→ **Your assignment**:
What lines in the entries below contain the word "accomplish"? Copy all of them.

[Dataset entries]
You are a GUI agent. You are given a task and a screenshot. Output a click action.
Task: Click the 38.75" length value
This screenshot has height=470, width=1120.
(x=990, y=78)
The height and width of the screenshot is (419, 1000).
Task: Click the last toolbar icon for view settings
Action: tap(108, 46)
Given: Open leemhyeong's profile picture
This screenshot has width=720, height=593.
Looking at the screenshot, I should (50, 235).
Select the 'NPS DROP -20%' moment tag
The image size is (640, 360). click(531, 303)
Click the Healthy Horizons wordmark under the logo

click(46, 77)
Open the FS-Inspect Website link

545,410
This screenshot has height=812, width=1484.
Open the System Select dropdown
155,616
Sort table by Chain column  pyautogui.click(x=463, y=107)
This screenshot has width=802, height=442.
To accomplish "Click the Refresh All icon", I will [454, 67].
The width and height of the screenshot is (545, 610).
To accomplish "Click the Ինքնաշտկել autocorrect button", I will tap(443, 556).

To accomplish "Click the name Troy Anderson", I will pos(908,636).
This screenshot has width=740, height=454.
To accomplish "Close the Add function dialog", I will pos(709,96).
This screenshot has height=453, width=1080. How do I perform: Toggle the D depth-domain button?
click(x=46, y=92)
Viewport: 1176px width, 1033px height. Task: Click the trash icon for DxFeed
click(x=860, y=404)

→ **Task solution**:
To accomplish "Click the Refresh All icon", I will [454, 67].
To accomplish "Click the Ինքնաշտկել autocorrect button", I will tap(443, 556).
To accomplish "Click the name Troy Anderson", I will pos(908,636).
To accomplish "Close the Add function dialog", I will pos(709,96).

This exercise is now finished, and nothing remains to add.